Pour déterminer si l'infraction reprochée au prévenu est ou non de peu de gravité, ce n'est pas la peine-menace encourue abstraitement, au vu de l'infraction en cause, qui doit être prise en considération mais la peine raisonnablement envisageable, au vu des circonstances concrètes du cas d'espèce (ATF 143 I 164 consid. 2.4.3 et 3 p. 169 ss).

3.2.  Pour évaluer si l'affaire présente des difficultés que le prévenu ne pourrait pas surmonter sans l'aide d'un avocat, il y a lieu d'apprécier l'ensemble des circonstances concrètes. La nécessité de l'intervention d'un conseil juridique doit ainsi reposer sur des éléments objectifs, tenant principalement à la nature de la cause, et sur des éléments subjectifs, fondés sur l'aptitude concrète du requérant à mener seul la procédure (arrêts 7B_611/2023 du 20 décembre 2023 consid. 3.2.1; 7B_124/2023 du 20 décembre 2023 consid. 2.1.2).  

S'agissant de la difficulté objective de la cause, à l'instar de ce qu'elle a développé en rapport avec les chances de succès d'un recours, la jurisprudence impose de se demander si une personne raisonnable et de bonne foi, qui présenterait les mêmes caractéristiques que le requérant mais disposerait de ressources suffisantes, ferait ou non appel à un avocat (ATF 142 III 138 consid. 5.1; 140 V 521 consid. 9.1;
139 III 396 consid. 1.2; arrêt du Tribunal fédéral 7B_611/2023 du 20 décembre 2023 consid. 3.2.1). La difficulté objective d'une cause est admise sur le plan juridique lorsque la subsomption des faits donne lieu à des doutes, que ce soit de manière générale ou dans le cas particulier (arrêt du Tribunal fédéral 7B_839/2023 du 26 mars 2024 consid. 2.3).

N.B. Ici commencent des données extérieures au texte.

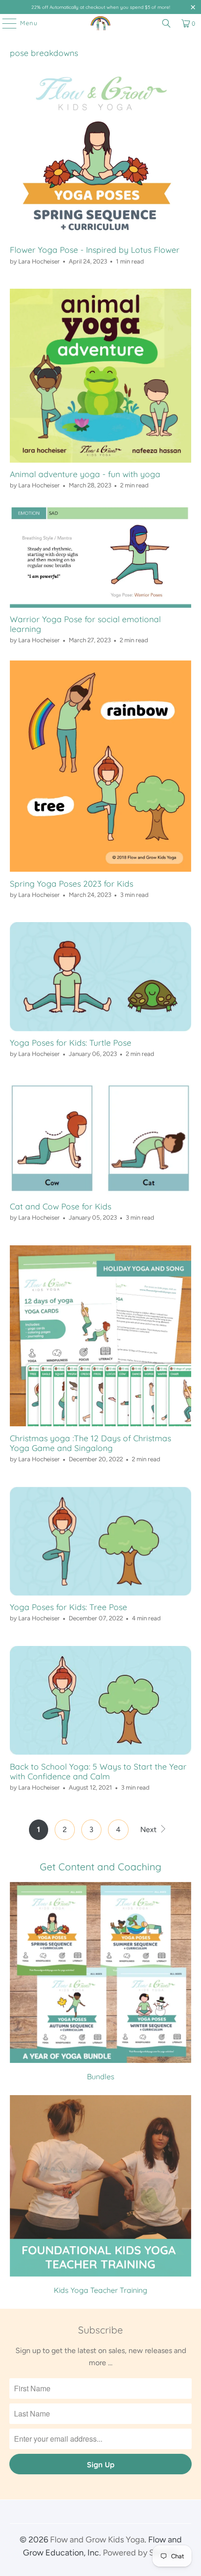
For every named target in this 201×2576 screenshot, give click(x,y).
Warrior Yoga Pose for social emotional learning (85, 624)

Pour apprécier la difficulté subjective d'une cause, il faut tenir compte des capacités du prévenu, notamment de son âge, de sa formation, de sa plus ou moins grande familiarité avec la pratique judiciaire, de sa maîtrise de la langue de la procédure, ainsi que des mesures qui paraissent nécessaires dans le cas particulier pour assurer sa défense, notamment en ce qui concerne les preuves qu'il devra offrir
(arrêts du Tribunal fédéral 7B_611/2023 du 20 décembre 2023 consid. 3.2.1; 7B_124/2023 du 25 juillet 2023 consid. 2.1.2). 

3.3. En l'espèce, la question de l'indigence de la recourante, non examinée par le Ministère public dans l'ordonnance querellée, peut demeurer indécise, au vu des considérations qui suivent.

En l'état, la recourante a fait l'objet d'une ordonnance pénale – à laquelle elle a formé opposition – la condamnant à une peine pécuniaire de 80 jours-amende, de sorte que la cause est de peu de gravité.

Même si l'on tient compte d'un éventuel risque d'aggravation de la peine par le Tribunal de police – dans l'hypothèse où le Ministère public devait décider de maintenir son ordonnance pénale –, force est de constater que la recourante resterait, en dépit de ses antécédents judiciaires, concrètement passible d'une peine moins élevée que celle au-delà de laquelle on peut considérer que l'affaire n'est pas de peu de gravité selon l'art. 132 al. 3 CPP. Il sied de rappeler que les peines abstraitement encourues ne sont pas déterminantes dans l'examen de la gravité de la cause.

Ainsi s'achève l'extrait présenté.